Stored data entries
>>>>

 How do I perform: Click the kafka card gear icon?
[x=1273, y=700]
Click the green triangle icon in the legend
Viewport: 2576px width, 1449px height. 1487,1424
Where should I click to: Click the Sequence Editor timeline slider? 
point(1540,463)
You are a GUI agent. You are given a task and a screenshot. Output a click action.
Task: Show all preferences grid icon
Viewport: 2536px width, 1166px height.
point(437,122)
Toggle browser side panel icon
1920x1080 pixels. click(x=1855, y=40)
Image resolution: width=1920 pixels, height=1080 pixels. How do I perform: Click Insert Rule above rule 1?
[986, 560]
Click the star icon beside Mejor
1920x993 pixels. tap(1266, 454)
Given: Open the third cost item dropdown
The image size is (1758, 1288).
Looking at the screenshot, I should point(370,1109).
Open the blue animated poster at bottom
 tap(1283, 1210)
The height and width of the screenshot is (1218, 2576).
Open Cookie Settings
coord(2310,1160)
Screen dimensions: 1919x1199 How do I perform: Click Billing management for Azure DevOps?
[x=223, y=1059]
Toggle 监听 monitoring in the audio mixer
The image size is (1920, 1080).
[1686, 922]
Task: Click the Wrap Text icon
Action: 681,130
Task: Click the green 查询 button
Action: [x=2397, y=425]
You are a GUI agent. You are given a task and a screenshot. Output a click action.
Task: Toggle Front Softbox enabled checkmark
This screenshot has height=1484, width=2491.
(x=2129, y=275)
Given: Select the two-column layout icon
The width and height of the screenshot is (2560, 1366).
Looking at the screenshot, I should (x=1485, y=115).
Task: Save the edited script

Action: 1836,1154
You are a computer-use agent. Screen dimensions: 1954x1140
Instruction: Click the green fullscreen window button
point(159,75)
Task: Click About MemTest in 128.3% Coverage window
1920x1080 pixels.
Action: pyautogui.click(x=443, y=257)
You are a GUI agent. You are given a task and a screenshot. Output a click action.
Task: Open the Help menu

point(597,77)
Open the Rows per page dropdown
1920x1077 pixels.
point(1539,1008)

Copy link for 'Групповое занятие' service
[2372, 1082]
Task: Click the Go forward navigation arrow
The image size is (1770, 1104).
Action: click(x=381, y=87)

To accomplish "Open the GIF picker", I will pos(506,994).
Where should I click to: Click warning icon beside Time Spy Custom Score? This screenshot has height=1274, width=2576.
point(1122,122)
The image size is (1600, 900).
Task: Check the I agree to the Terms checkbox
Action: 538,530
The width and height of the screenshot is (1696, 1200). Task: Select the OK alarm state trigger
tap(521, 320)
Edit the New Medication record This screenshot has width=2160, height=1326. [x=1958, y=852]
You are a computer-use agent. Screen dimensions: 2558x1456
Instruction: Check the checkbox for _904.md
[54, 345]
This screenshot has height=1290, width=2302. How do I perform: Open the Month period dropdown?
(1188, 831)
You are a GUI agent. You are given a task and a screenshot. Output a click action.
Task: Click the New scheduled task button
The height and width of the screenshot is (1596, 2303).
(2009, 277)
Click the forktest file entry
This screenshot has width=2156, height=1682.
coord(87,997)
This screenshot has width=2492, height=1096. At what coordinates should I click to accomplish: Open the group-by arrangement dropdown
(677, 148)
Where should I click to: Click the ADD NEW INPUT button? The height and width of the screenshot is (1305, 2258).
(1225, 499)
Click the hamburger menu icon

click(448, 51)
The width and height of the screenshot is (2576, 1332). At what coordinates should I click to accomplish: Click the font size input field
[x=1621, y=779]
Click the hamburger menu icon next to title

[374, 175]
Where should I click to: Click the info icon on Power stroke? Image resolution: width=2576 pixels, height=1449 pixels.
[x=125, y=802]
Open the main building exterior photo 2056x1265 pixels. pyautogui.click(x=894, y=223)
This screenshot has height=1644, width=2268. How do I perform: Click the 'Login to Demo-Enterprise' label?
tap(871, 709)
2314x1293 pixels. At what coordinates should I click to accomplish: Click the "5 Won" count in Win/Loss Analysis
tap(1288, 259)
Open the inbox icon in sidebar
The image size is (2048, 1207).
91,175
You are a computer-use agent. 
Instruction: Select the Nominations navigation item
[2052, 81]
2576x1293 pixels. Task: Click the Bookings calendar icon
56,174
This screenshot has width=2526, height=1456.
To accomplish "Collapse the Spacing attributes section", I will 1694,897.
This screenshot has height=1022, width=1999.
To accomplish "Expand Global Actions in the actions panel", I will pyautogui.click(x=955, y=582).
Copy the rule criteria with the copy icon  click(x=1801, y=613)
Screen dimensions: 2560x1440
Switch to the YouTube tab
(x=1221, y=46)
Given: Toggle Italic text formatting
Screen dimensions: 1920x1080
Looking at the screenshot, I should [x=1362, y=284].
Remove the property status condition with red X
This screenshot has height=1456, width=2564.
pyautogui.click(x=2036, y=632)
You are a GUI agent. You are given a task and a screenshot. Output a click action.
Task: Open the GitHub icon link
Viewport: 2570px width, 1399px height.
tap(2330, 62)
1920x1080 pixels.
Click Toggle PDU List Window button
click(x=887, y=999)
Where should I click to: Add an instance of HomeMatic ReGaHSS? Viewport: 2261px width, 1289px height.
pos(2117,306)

<<<<

#### Aim of the exercise
The entries above must be repeated word for word.

#### Problem solution
 How do I perform: Click the kafka card gear icon?
[x=1273, y=700]
Click the green triangle icon in the legend
Viewport: 2576px width, 1449px height. 1487,1424
Where should I click to: Click the Sequence Editor timeline slider? 
point(1540,463)
You are a GUI agent. You are given a task and a screenshot. Output a click action.
Task: Show all preferences grid icon
Viewport: 2536px width, 1166px height.
point(437,122)
Toggle browser side panel icon
1920x1080 pixels. click(x=1855, y=40)
Image resolution: width=1920 pixels, height=1080 pixels. How do I perform: Click Insert Rule above rule 1?
[986, 560]
Click the star icon beside Mejor
1920x993 pixels. tap(1266, 454)
Given: Open the third cost item dropdown
The image size is (1758, 1288).
Looking at the screenshot, I should point(370,1109).
Open the blue animated poster at bottom
 tap(1283, 1210)
The height and width of the screenshot is (1218, 2576).
Open Cookie Settings
coord(2310,1160)
Screen dimensions: 1919x1199 How do I perform: Click Billing management for Azure DevOps?
[x=223, y=1059]
Toggle 监听 monitoring in the audio mixer
The image size is (1920, 1080).
[1686, 922]
Task: Click the Wrap Text icon
Action: 681,130
Task: Click the green 查询 button
Action: [x=2397, y=425]
You are a GUI agent. You are given a task and a screenshot. Output a click action.
Task: Toggle Front Softbox enabled checkmark
This screenshot has height=1484, width=2491.
(x=2129, y=275)
Given: Select the two-column layout icon
The width and height of the screenshot is (2560, 1366).
Looking at the screenshot, I should (x=1485, y=115).
Task: Save the edited script

Action: 1836,1154
You are a computer-use agent. Screen dimensions: 1954x1140
Instruction: Click the green fullscreen window button
point(159,75)
Task: Click About MemTest in 128.3% Coverage window
1920x1080 pixels.
Action: pyautogui.click(x=443, y=257)
You are a GUI agent. You are given a task and a screenshot. Output a click action.
Task: Open the Help menu

point(597,77)
Open the Rows per page dropdown
1920x1077 pixels.
point(1539,1008)

Copy link for 'Групповое занятие' service
[2372, 1082]
Task: Click the Go forward navigation arrow
The image size is (1770, 1104).
Action: click(x=381, y=87)

To accomplish "Open the GIF picker", I will pos(506,994).
Where should I click to: Click warning icon beside Time Spy Custom Score? This screenshot has height=1274, width=2576.
point(1122,122)
The image size is (1600, 900).
Task: Check the I agree to the Terms checkbox
Action: 538,530
The width and height of the screenshot is (1696, 1200). Task: Select the OK alarm state trigger
tap(521, 320)
Edit the New Medication record This screenshot has width=2160, height=1326. [x=1958, y=852]
You are a computer-use agent. Screen dimensions: 2558x1456
Instruction: Check the checkbox for _904.md
[54, 345]
This screenshot has height=1290, width=2302. How do I perform: Open the Month period dropdown?
(1188, 831)
You are a GUI agent. You are given a task and a screenshot. Output a click action.
Task: Click the New scheduled task button
The height and width of the screenshot is (1596, 2303).
(2009, 277)
Click the forktest file entry
This screenshot has width=2156, height=1682.
coord(87,997)
This screenshot has width=2492, height=1096. At what coordinates should I click to accomplish: Open the group-by arrangement dropdown
(677, 148)
Where should I click to: Click the ADD NEW INPUT button? The height and width of the screenshot is (1305, 2258).
(1225, 499)
Click the hamburger menu icon

click(448, 51)
The width and height of the screenshot is (2576, 1332). At what coordinates should I click to accomplish: Click the font size input field
[x=1621, y=779]
Click the hamburger menu icon next to title

[374, 175]
Where should I click to: Click the info icon on Power stroke? Image resolution: width=2576 pixels, height=1449 pixels.
[x=125, y=802]
Open the main building exterior photo 2056x1265 pixels. pyautogui.click(x=894, y=223)
This screenshot has height=1644, width=2268. How do I perform: Click the 'Login to Demo-Enterprise' label?
tap(871, 709)
2314x1293 pixels. At what coordinates should I click to accomplish: Click the "5 Won" count in Win/Loss Analysis
tap(1288, 259)
Open the inbox icon in sidebar
The image size is (2048, 1207).
91,175
You are a computer-use agent. 
Instruction: Select the Nominations navigation item
[2052, 81]
2576x1293 pixels. Task: Click the Bookings calendar icon
56,174
This screenshot has width=2526, height=1456.
To accomplish "Collapse the Spacing attributes section", I will 1694,897.
This screenshot has height=1022, width=1999.
To accomplish "Expand Global Actions in the actions panel", I will pyautogui.click(x=955, y=582).
Copy the rule criteria with the copy icon  click(x=1801, y=613)
Screen dimensions: 2560x1440
Switch to the YouTube tab
(x=1221, y=46)
Given: Toggle Italic text formatting
Screen dimensions: 1920x1080
Looking at the screenshot, I should [x=1362, y=284].
Remove the property status condition with red X
This screenshot has height=1456, width=2564.
pyautogui.click(x=2036, y=632)
You are a GUI agent. You are given a task and a screenshot. Output a click action.
Task: Open the GitHub icon link
Viewport: 2570px width, 1399px height.
tap(2330, 62)
1920x1080 pixels.
Click Toggle PDU List Window button
click(x=887, y=999)
Where should I click to: Add an instance of HomeMatic ReGaHSS? Viewport: 2261px width, 1289px height.
pos(2117,306)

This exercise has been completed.